Il console e la Camera di commercio cinese incontrano Camisa nella sede di Confapi Industria Piacenza. Firmato un memorandum
«In Cina è meglio vedere che sentire ». La frase di Zhang Chenggang, console generale della Repubblica popolare cinese, è il preambolo all’invito rivolto a Cristian Camisa, presidente nazionale di Confapi. L’associazione di categoria della piccola e media impresa italiana ha ricevuto ieri il console cinese, accompagnato da una delegazione della Camera di Commercio, per firmare un memorandum. Prima di visitare due aziende del territorio - la Bolzoni e Italtherm - e dopo la presentazione di Confapi Industria Piacenza da parte del direttore Andrea Paparo, la delegazione ha mostrato interesse affinché le aziende italiane e piacentine possano investire in Cina. Precisamente, afferma il console: «Visitare il parco logistico industriale rappresenterebbe la scelta perfetta per le realtà del vostro territorio, potendo contare anche su servizi professionali per il personale straniero».

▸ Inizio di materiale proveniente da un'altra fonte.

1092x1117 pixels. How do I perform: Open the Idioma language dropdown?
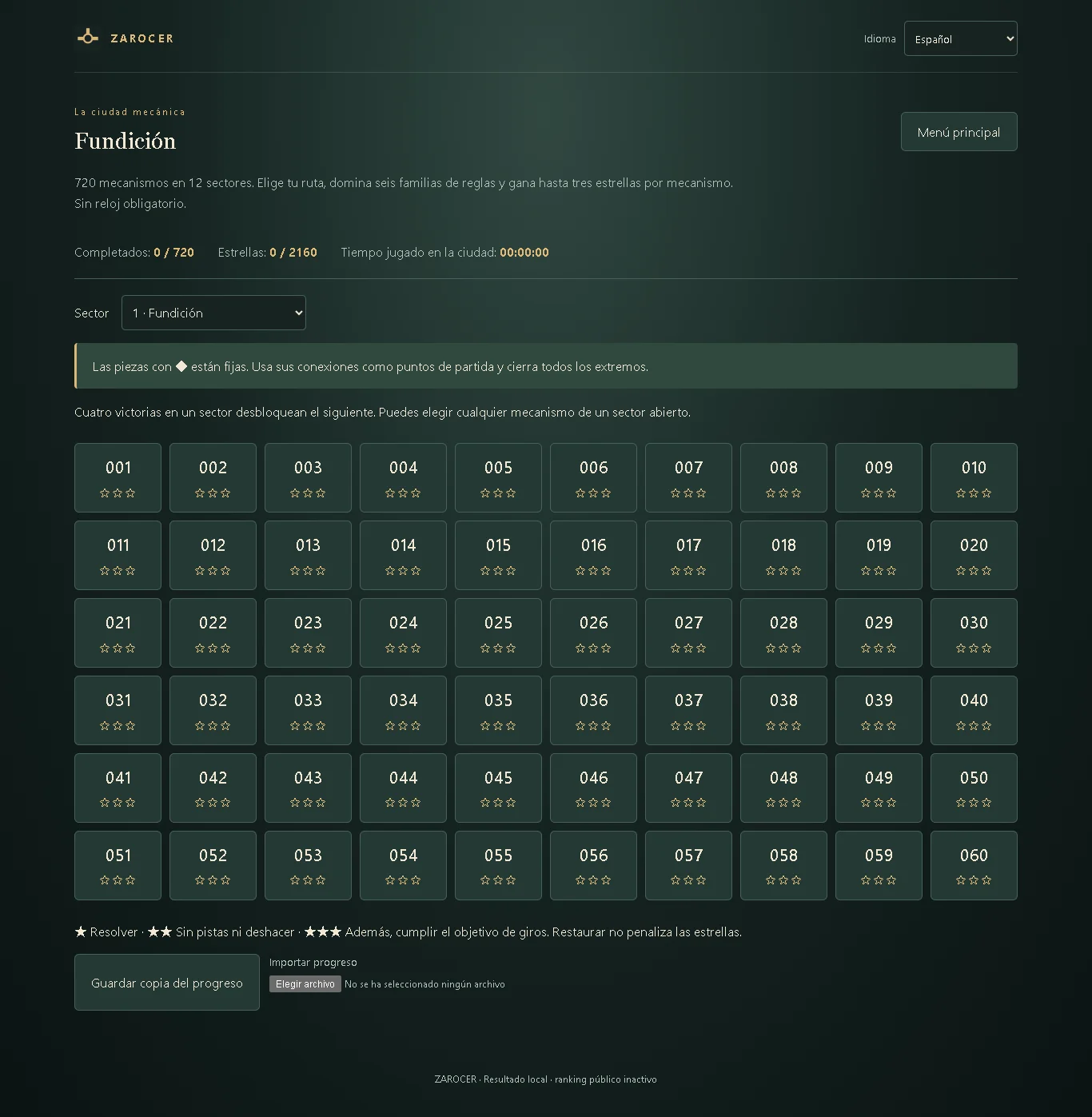(x=960, y=38)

Da qui l’invito rivolto a Camisa e a un gruppo di imprenditori iscritti a Confapi Industria Piacenza perché si rechino nel Paese del Dragone «con il fine di incontrare gli importatori cinesi». Invito che giunge dopo il saluto di Camisa, che ha rimarcato come «un’azienda su due iscritte a Confapi esporti sul mercato internazionale».
Ma quali settori del territorio potrebbero beneficiarne? Ascoltando le parole di Zhang Chenggang a essere nominati più volte sono i comparti manifatturiero e agroalimentare, con particolare attenzione al settore vitivinicolo - «nel nostro Paese ci sono diverse fiere dell’agroalimentare che rappresentano una piattaforma importante per l’accesso al mercato cinese» -, ma anche la meccanica e l’industria dell’automobile.
BYD, ad esempio, colosso cinese delle auto elettriche, sta realizzando un nuovo quartier generale in Italia, cosa che per molte imprese piacentine del territorio rappresenterebbe una boccata di ossigeno in un momento tutt’altro che semplice, mentre i cinesi potrebbero contare su aziende dell’indotto già molto qualificate.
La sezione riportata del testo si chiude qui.